Once limited to major disease states such as asthma, diabetes and congestive heart failure, disease management has become
a far more comprehensive tool for health plans. Not only has it expanded to encompass less-prevalent conditions such as Hepatitis
C and Lyme disease, it addresses non-clinical barriers to care, such as scheduling and patient transportation.
It does no good to manage the chronically ill in doctors' offices and medical facilities if the member has no means to get
to the appointment. After the industry has struggled for years to increase member participation in DM programs, companies
such as Philadelphia-based AmeriHealth Mercy have gone one step further to address the socioeconomic barriers that many members
face—particularly those in the Medicare and Medicaid segments, and members in rural settings.
It's important to realize that care coordination (also known as intensive care management, or ICM) isn't simply a dressed-up
disease management program, according to Tom Lyman, senior vice president of market expansion at AmeriHealth Mercy. "PerforMED,
our care coordination program is a population-based health management program that uses many of the same tools as traditional
DM programs, such as predictive modeling," he says. "What makes it different is that it doesn't address individuals with disease
states, per se...it addresses the 10% of a plan's membership that spends the most money, regardless of chronic illness. PerforMED
is a best-practice case management program that provides one-stop, blended programs to our members."
To provide such a high level of individual service, care coordinators need to have access to a lot of data from a lot of different
sources. Integrated, flexible technology is the key to making that possible. "Without folding in new technologies and borrowing longer-term engagement strategies from pure DM programs, today's care coordination
programs look no different than case management from yesteryear," according to Joel Hoffman, a principal in the Denver office
of Reden & Anders Ltd. "Predictive modeling, enhanced engagement stratification engines, and staying in touch with the patient
after the culmination of a high-cost event afford better outcomes—and thus better returns over traditional case management.
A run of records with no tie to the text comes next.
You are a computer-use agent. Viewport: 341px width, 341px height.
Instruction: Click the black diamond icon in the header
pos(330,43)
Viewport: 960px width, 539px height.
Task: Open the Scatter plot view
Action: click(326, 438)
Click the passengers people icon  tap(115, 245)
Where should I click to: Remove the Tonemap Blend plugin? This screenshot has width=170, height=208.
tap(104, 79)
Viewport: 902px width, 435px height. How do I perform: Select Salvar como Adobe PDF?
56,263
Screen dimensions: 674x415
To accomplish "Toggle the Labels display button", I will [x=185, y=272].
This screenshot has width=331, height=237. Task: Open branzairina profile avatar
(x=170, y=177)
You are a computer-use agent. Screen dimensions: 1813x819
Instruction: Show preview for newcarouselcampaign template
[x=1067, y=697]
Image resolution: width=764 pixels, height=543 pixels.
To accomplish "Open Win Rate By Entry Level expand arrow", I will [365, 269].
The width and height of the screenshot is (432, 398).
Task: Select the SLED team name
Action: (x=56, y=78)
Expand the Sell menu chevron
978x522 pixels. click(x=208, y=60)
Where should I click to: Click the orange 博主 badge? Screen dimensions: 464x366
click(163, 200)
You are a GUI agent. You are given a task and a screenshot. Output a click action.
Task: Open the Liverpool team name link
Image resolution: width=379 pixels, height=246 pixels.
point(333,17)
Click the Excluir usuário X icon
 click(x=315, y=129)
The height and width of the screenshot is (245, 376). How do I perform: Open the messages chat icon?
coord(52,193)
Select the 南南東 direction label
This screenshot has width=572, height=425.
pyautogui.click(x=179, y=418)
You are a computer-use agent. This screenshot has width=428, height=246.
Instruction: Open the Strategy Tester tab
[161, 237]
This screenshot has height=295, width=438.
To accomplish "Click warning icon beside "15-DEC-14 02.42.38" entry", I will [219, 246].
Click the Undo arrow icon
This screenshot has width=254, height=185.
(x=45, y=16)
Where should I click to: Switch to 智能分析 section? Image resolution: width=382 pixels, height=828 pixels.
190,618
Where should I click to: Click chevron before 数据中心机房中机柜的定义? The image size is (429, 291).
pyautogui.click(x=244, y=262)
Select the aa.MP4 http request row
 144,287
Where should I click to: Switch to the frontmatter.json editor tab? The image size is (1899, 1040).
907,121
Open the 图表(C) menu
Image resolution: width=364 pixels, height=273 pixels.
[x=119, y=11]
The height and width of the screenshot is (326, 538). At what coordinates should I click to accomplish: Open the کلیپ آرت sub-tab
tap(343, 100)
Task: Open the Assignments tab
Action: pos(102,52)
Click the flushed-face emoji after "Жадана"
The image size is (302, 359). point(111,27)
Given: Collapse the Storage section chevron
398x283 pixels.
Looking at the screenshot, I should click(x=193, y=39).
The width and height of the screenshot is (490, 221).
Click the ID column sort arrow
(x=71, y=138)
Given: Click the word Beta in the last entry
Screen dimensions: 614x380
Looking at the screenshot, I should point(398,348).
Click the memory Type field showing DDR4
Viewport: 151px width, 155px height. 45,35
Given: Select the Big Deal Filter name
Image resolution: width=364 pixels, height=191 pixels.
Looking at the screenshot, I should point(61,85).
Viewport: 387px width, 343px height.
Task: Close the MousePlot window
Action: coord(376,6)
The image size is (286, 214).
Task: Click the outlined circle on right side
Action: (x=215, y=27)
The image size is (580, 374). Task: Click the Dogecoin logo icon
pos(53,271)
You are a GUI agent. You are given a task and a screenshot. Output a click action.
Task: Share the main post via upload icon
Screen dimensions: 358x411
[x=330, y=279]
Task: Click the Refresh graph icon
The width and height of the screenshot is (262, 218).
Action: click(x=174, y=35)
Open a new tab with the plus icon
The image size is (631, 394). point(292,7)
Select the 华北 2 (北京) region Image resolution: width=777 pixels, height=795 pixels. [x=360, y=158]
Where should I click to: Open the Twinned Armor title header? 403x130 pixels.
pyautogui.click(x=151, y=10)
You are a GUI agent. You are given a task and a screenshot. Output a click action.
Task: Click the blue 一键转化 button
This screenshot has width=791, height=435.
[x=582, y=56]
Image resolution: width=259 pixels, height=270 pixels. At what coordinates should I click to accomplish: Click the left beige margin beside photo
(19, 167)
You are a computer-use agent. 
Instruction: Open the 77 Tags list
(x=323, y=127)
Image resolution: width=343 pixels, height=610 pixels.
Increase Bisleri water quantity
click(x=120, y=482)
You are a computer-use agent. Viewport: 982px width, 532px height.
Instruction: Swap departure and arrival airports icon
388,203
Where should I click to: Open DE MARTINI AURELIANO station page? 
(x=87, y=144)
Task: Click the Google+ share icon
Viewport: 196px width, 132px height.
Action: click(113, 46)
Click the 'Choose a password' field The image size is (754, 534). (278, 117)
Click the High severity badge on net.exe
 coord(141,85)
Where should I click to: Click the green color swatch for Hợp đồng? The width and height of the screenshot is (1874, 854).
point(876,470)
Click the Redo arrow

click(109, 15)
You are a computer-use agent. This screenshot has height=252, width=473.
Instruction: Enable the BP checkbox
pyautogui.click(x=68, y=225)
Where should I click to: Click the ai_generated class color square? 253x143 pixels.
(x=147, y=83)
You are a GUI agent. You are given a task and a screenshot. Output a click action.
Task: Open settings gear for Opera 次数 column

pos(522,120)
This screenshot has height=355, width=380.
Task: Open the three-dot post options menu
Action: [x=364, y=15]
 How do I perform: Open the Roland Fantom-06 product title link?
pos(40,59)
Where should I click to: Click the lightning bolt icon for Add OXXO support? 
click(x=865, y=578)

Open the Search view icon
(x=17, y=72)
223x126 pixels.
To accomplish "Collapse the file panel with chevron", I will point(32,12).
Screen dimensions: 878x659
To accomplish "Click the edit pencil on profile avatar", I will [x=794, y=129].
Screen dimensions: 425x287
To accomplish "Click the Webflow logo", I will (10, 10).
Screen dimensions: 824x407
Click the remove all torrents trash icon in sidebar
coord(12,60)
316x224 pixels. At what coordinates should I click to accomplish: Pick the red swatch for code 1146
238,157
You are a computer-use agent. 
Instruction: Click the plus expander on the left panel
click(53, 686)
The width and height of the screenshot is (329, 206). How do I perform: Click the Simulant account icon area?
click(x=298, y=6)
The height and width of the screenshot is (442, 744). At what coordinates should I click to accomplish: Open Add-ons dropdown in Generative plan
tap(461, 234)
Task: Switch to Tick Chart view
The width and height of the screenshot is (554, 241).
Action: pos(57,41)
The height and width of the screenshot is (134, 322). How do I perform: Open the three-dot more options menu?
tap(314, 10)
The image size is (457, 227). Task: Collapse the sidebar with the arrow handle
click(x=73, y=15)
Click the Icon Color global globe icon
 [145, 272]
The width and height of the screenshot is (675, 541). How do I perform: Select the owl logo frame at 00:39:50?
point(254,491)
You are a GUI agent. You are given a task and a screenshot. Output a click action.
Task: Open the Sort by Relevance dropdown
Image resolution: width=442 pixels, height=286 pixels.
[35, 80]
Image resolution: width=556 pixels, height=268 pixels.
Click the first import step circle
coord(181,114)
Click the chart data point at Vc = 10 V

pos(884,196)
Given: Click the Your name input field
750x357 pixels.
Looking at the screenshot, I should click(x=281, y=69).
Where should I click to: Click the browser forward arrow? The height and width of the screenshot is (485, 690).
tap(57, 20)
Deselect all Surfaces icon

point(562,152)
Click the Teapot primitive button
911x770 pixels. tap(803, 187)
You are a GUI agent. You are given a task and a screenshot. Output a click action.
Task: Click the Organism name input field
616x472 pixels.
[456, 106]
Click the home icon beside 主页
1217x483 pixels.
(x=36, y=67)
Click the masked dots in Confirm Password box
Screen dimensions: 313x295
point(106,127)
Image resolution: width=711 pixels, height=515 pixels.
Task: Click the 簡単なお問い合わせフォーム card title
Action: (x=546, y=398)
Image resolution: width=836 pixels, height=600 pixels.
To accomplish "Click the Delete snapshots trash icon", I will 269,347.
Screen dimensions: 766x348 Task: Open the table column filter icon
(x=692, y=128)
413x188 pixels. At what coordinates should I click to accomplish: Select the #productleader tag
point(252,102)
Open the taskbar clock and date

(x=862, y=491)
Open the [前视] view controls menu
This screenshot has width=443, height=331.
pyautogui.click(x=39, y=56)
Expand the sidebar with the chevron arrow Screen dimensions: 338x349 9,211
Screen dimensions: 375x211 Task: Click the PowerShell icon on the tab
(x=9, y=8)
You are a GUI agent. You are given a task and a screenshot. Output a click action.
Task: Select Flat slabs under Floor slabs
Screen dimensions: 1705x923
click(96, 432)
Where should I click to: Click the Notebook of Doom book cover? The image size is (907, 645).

It's like case management on steroids."
Tracking individuals through a fragmented and compartmentalized healthcare delivery system is a daunting task, says JoAnn
Balara, RN, BSN, manager of care management products for Phoenix-based QCSI, an IT solutions provider for healthcare payers.
"In order to truly improve the outcomes of these special needs populations, health plans need systems that provide visibility
into a member's care across the entire healthcare continuum."
Compared with traditional DM programs, it's easier for health plan executives to understand the value of care coordination
initiatives, Hoffman points out. "There's an intuitive understanding of the value that these programs have," he says. "Despite
a very long and prosperous run for disease management, it could be said that the industry still struggles at times to demonstrate
a true cause-and-effect relationship of disease management programs with outcomes. But care coordination is more hands-on
with the people that cost the most, and therefore its impact may be more easily understood by customers. To this end, many
traditional DM companies have added care coordination or Intensive Case Management capabilities."
Lyman concurs, adding that "the key to successful care coordination is getting the information necessary to manage the
care of members into the hands of those who are charged with managing that care."
Treating this population with a non-coordinated approach doesn't address the driving factors that underlie the problem, and
sooner or later, you'll run out of options.
A 'REAL-WORLD' MODEL
When AmeriHealth Mercy realized that its previous efforts at disease management weren't lowering costs and improving outcomes,
the plan decided to conduct a population profile of its members. The comprehensive study showed that the majority of its highest
spenders (more than 80%) were in the Supplemental Security Income (SSI), aged, blind or disabled category.